**JOB:** Write out all of the material below word for word, line by line.

**Raw records:**
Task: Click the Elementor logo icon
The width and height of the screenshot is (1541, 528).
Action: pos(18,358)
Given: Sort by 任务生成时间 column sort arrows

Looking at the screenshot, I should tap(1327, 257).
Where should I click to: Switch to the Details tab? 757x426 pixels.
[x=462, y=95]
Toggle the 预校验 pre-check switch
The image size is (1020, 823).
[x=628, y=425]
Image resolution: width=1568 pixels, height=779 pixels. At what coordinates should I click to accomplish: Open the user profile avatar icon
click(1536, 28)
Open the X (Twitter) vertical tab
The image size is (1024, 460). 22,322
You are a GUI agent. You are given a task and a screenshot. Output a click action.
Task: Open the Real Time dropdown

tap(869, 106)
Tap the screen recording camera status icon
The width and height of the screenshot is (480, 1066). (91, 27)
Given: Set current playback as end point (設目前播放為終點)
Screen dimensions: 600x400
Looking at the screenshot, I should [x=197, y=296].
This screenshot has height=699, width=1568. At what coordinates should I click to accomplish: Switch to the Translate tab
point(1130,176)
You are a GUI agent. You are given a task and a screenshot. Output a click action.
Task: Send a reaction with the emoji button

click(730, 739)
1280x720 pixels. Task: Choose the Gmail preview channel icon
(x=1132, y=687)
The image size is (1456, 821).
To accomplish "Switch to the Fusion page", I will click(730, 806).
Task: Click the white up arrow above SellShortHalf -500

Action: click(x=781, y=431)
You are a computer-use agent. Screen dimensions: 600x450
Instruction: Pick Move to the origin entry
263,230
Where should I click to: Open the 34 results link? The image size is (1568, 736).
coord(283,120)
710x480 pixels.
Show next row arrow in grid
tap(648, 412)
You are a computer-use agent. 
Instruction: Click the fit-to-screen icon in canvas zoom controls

**OUTPUT BELOW:**
Task: Click the Elementor logo icon
The width and height of the screenshot is (1541, 528).
Action: pos(18,358)
Given: Sort by 任务生成时间 column sort arrows

Looking at the screenshot, I should tap(1327, 257).
Where should I click to: Switch to the Details tab? 757x426 pixels.
[x=462, y=95]
Toggle the 预校验 pre-check switch
The image size is (1020, 823).
[x=628, y=425]
Image resolution: width=1568 pixels, height=779 pixels. At what coordinates should I click to accomplish: Open the user profile avatar icon
click(1536, 28)
Open the X (Twitter) vertical tab
The image size is (1024, 460). 22,322
You are a GUI agent. You are given a task and a screenshot. Output a click action.
Task: Open the Real Time dropdown

tap(869, 106)
Tap the screen recording camera status icon
The width and height of the screenshot is (480, 1066). (91, 27)
Given: Set current playback as end point (設目前播放為終點)
Screen dimensions: 600x400
Looking at the screenshot, I should [x=197, y=296].
This screenshot has height=699, width=1568. At what coordinates should I click to accomplish: Switch to the Translate tab
point(1130,176)
You are a GUI agent. You are given a task and a screenshot. Output a click action.
Task: Send a reaction with the emoji button

click(730, 739)
1280x720 pixels. Task: Choose the Gmail preview channel icon
(x=1132, y=687)
The image size is (1456, 821).
To accomplish "Switch to the Fusion page", I will click(730, 806).
Task: Click the white up arrow above SellShortHalf -500

Action: click(x=781, y=431)
You are a computer-use agent. Screen dimensions: 600x450
Instruction: Pick Move to the origin entry
263,230
Where should I click to: Open the 34 results link? The image size is (1568, 736).
coord(283,120)
710x480 pixels.
Show next row arrow in grid
tap(648, 412)
You are a computer-use agent. 
Instruction: Click the fit-to-screen icon in canvas zoom controls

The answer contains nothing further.